Всегда, как он только отходил от своего дома и углублялся в лес, его охватывал страх. И чем ближе был хутор на пригорке, тем страх этот становился сильнее. И не ночь его пугала, не таинственный и мрачный лес, нет, а что-то делалось с памятью: она вдруг разгоралась грозным пожаром, и искры от него жгли и слепили. Ему чудились голоса далеких дней, виделись матовые лица между деревьями, слышались шепоты и вздохи. И — становилось страшно.

— Герман!.. Ге-е-р-р-р-ман-н-н...

Этот голос дробился на тысячи тончайших звуков, они веером рассыпались по лесу и, продолжая еще дальше дробиться, пронизывали темноту, отчего она, казалось, начинала светиться.

Он вздрагивал, но шаг не изменялся — слишком все это было привычным. Он знал: как только появится хутор на пригорке, так память станет затухать, страх уляжется. Так бывало всегда...

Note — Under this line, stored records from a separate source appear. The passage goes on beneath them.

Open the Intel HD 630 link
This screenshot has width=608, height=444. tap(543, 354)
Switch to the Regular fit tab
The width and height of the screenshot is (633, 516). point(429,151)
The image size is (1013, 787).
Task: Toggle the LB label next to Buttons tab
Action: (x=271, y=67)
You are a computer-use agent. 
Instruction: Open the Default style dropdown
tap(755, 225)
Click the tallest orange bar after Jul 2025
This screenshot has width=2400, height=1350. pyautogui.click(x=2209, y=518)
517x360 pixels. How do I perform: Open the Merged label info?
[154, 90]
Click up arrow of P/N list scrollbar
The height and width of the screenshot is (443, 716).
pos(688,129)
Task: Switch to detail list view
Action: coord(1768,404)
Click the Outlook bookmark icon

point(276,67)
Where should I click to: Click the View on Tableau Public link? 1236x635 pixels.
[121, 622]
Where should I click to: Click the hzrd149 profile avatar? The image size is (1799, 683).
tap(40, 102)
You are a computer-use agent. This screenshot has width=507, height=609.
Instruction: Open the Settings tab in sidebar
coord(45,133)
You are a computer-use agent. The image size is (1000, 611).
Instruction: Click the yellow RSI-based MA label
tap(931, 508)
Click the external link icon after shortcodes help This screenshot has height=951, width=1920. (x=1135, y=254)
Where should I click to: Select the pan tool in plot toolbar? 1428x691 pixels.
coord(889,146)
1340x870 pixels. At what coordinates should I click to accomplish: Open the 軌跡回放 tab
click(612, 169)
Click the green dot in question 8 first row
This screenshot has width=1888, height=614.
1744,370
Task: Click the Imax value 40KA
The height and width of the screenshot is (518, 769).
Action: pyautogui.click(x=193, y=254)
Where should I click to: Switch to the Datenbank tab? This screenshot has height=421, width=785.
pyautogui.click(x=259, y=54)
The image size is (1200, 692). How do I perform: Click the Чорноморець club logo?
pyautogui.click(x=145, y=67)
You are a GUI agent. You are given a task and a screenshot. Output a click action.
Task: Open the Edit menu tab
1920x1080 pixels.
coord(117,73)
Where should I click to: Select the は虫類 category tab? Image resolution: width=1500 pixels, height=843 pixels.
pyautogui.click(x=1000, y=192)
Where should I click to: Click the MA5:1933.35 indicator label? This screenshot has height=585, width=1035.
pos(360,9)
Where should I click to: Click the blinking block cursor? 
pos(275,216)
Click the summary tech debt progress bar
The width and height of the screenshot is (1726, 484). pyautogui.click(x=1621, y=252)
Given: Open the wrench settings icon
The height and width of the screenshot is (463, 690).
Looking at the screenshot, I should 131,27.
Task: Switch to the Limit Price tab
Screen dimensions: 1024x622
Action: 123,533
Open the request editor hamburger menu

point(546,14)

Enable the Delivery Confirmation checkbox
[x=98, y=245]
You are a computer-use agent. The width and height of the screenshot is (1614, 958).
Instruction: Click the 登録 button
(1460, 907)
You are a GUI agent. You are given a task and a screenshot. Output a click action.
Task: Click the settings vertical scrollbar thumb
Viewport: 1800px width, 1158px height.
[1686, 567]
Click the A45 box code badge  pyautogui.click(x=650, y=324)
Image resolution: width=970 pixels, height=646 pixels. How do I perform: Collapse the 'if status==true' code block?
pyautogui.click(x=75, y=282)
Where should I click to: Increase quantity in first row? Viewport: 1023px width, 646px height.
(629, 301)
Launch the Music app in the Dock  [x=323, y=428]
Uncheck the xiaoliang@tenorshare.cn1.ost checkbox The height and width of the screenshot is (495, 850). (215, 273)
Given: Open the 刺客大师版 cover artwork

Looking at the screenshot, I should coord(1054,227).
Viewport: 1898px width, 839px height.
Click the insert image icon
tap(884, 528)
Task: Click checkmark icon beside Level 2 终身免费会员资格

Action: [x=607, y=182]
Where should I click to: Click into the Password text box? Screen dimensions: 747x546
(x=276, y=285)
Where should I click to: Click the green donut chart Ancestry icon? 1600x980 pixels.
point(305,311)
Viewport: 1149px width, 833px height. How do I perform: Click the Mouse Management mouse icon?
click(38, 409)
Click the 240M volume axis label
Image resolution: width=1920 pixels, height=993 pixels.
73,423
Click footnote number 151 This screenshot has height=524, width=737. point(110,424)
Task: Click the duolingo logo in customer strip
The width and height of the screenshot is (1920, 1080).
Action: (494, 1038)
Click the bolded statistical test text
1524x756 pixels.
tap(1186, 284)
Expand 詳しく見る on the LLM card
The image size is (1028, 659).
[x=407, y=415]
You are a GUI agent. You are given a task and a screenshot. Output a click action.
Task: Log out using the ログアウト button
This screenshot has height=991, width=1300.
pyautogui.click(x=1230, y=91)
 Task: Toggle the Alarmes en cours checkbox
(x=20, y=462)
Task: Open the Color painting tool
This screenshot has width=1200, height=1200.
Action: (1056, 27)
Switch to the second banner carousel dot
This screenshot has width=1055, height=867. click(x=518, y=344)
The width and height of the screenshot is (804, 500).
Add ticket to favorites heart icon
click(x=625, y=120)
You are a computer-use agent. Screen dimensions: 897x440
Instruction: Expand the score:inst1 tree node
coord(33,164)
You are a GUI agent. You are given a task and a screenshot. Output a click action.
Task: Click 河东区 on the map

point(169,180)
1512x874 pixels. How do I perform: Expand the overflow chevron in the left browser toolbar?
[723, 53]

Вот ослепительно засветилась луна. Она словно рванулась из туч, раздирая их, в кровь обдираясь о них, но они, взбешенные, набросились на нее, стали еще плотнее, и судорожный свет пропал, и темнота стала тяжелей.

Да, он привык к страху. И все-таки каждый раз спрашивал себя: почему же все-таки еще и теперь?

«Почему, в самом деле? Разве может случиться более того, что случилось? Жизнь ушла далеко, и даже если она и остановилась для тебя тогда, то ведь, значит, с ней остановилось все. Чего же еще страшиться? Все они умерли, не могут же они в самом деле опять появиться...»

...Тусклый костер, и возле — люди. Они — в одеждах, которые еще не успели износиться от лесной жизни.

«Мы недавно пришли...»

— Эгей! Это же Антон. Здравствуй, земляк! Как там жизнь?

— Жизнь... она... идет, — хрипло отвечает он и останавливается. «Всякий раз они, всякий раз на одном и том же месте...»

— Ну-ну. Мы-то еще и не привыкли тут как следует. Будто на рыбалку выехали, а кто — на бал! Ха-ха-а! Вот сидим, ждем пополнения. Придут еще, придут многие, ты это имей в виду. Соберемся и покажем этим шкурам. Заходи, погрейся.

— Поздно... Мне надо дальше...

— А, понятно — к Скайдритэ. Ну, это — другое дело. А с нами — что ж! С нами ты мог бы и посидеть. Ты же нас не предавал. Не ты лично, понимаешь?.. Вот с Германом тебе действительно надо решать: его-то ты лично предал.

— Скоро я тоже сюда приду... насовсем, — говорит он, осторожно отодвигаясь в темноту. — Вот еще раз наведаюсь к Скайдритэ...

— Желаем удачи. Только она не простит. Зря рассчитываешь. Она, Антон, сам знаешь, — старая прибалтийская волчица. Женщины у Луксов всегда были такими — не сломаешь, не разжалобишь. Верность и постоянство. Во всей Латвии поискать. К тому же, Герман был любимым братом. Так что — напрасная затея.

— Знаю, — отвечает он уже из темноты.

— Знаю…

— Тот-то, — тихо говорят ему вслед. — Скайдритэ не простила бы даже, если бы Герман и не был братом, а был бы совсем незнакомым человеком. Предательство, друг, — уж такая штука... И что тебя тогда толкнуло? Эх ты! Так не рассчитать! Ведь почему Германа в совет выбрали? Да потому, что был неглупым и — главное — справедливым человеком...

Ветер, ветер...

Погас костер, темень опять заполнила все. Опять — дождь. Еще тридцать шагов — и тридцать лет позади. Но где-то там, впереди — он знал — опять придется остановиться.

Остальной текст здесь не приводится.